Pero el hombre salvaje dijo:

—Has metido el dedo en el agua. Mira, no lo voy a tener en cuenta por esta vez. Pero mucho cuidado con dejar que nada mancille el agua nunca más.

A la mañana siguiente el chico ya estaba dispuesto a ir a vigilar la fuente. Al rato de estar sentado allí notó que el dedo volvía a dolerle, y esta vez se conformó frotándoselo en la frente. Pero lo hizo tan fuerte que uno de los cabellos se desprendió de la cabeza y tuvo la mala suerte de que se le cayó en el agua. El chico lo recuperó aprisa y corriendo, pero ya era un cabello dorado.

Cuando llegó a casa, Hans de Hierro ya estaba enterado de lo que había ocurrido.

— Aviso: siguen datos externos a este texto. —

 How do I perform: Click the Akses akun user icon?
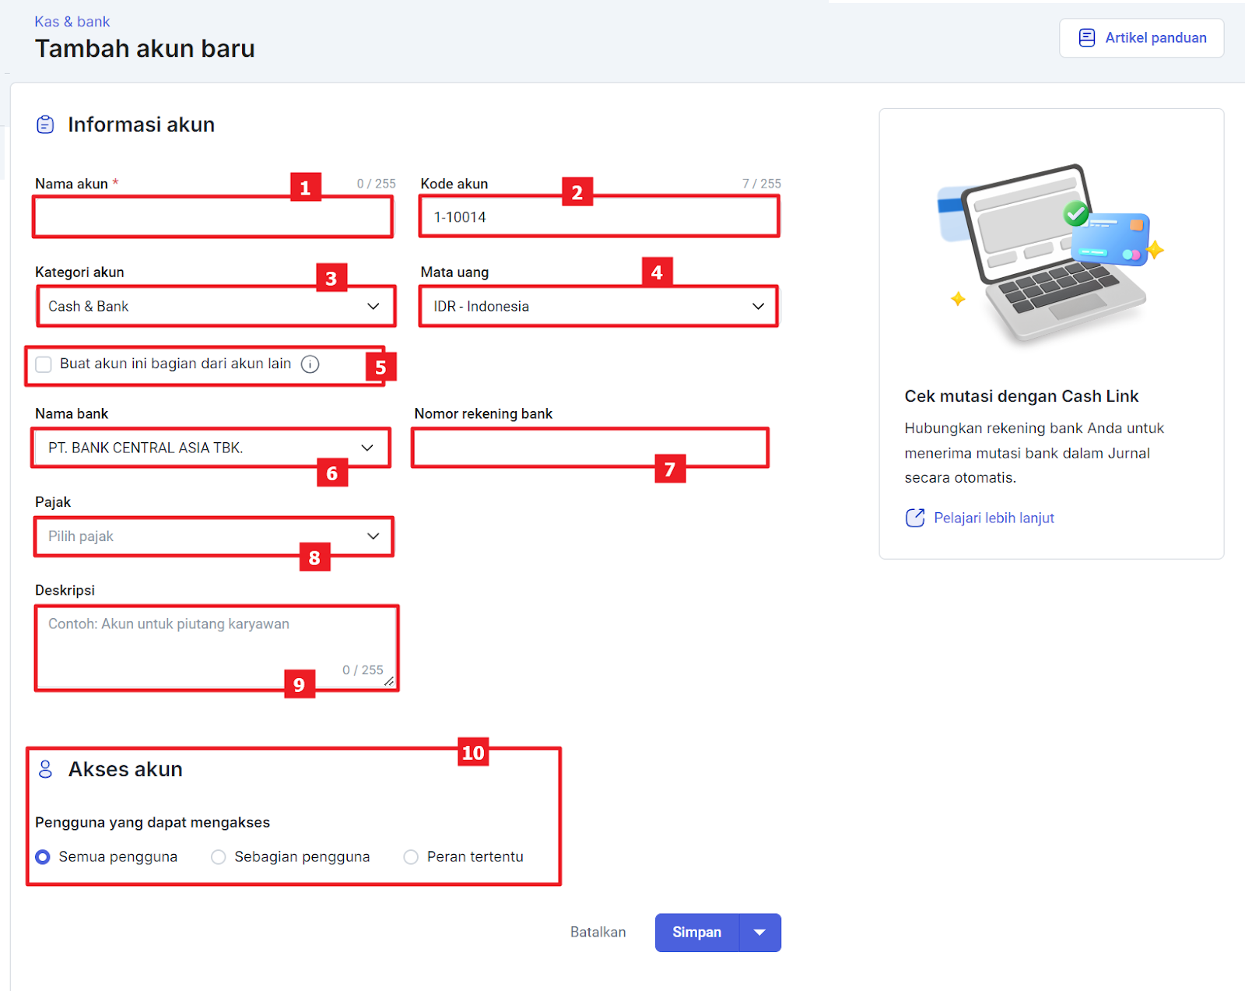point(45,769)
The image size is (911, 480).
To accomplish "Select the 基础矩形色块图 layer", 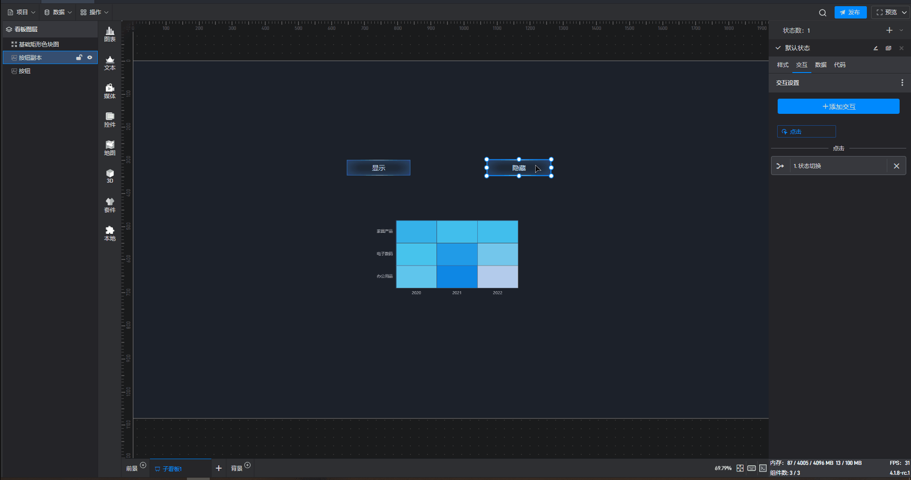I will pyautogui.click(x=39, y=44).
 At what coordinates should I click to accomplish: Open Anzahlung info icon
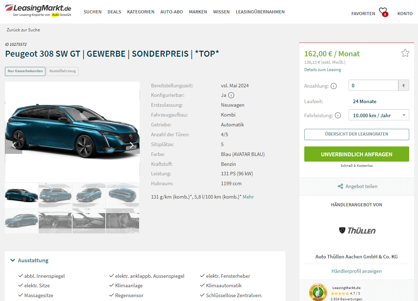[333, 86]
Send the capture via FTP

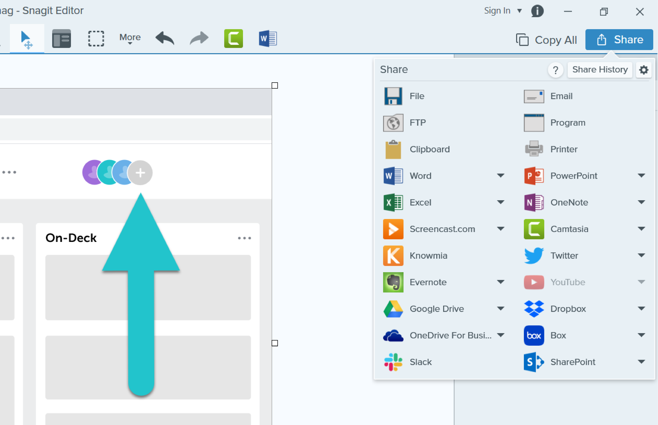(x=418, y=123)
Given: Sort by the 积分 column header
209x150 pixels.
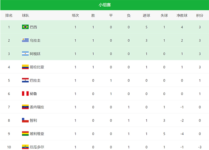Looking at the screenshot, I should point(200,16).
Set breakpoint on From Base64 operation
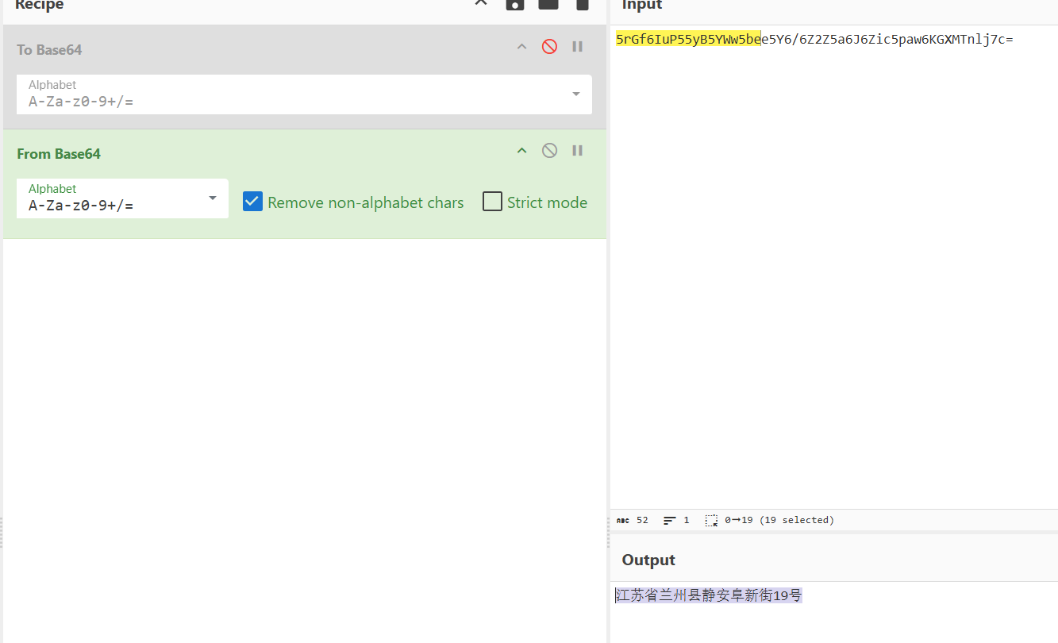This screenshot has height=643, width=1058. tap(578, 151)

—Has sido descuidado y se te ha caído un pelo al agua —‌dijo—. Y ya es la segunda vez que ocurre algo así. No voy a tenerlo en cuenta esta vez tampoco, pero si hubiese otro accidente la fuente quedaría contaminada, y en ese caso no permitiré que sigas viviendo a mi lado.

El tercer día el chico se quedó sentado junto al agua, muy pendiente de no mover el dedo por mucho dolor que sintiera. Pero el tiempo transcurría con una lentitud insoportable, y como no sabía qué hacer, se asomó al agua para mirar su reflejo en ella. Tratando de ver la imagen de sus ojos en el agua, agachó la cabeza otro poco, y como llevaba el cabello muy largo, los pelos se le cayeron hacia delante y se sumergieron las puntas en el agua. El chico levantó la cabeza de una fuerte sacudida, pero ya era tarde. Todos sus cabellos eran ahora dorados y relucían como el sol. ¡Qué miedo pasó el chico a partir de ese momento! No se le ocurrió otra solución que ponerse el pañuelo en la cabeza y sujetar debajo de él lo mejor que pudo todo el cabello para que Hans de Hierro no se enterase de lo ocurrido.

Naturalmente, sin embargo, en cuanto llegó a casa fue lo primero que el salvaje vio.

—Quítate el pañuelo —‌dijo.

El chico no tuvo más remedio que obedecer. La melena dorada cayó de inmediato sobre sus hombros, y esta vez ni siquiera se le ocurrió ofrecer alguna excusa.

—Estabas a prueba, y has fracasado —‌dijo Hans de Hierro—. No puedo permitir que sigas viviendo conmigo. No tendrás más remedio que ir vagabundeando por ahí y aprender en qué consiste ser pobre. Pero no eres un mal chico, y quiero que todo te vaya bien, y por eso voy a concederte una cosa. Si alguna vez lo pasas mal de verdad, no tienes más que penetrar en el bosque y una vez dentro, gritas: «¡Hans de Hierro!», y yo acudiré en tu ayuda. Tengo poderes muy grandes, mucho más de lo que puedes imaginarte, y el oro y la plata me sobran.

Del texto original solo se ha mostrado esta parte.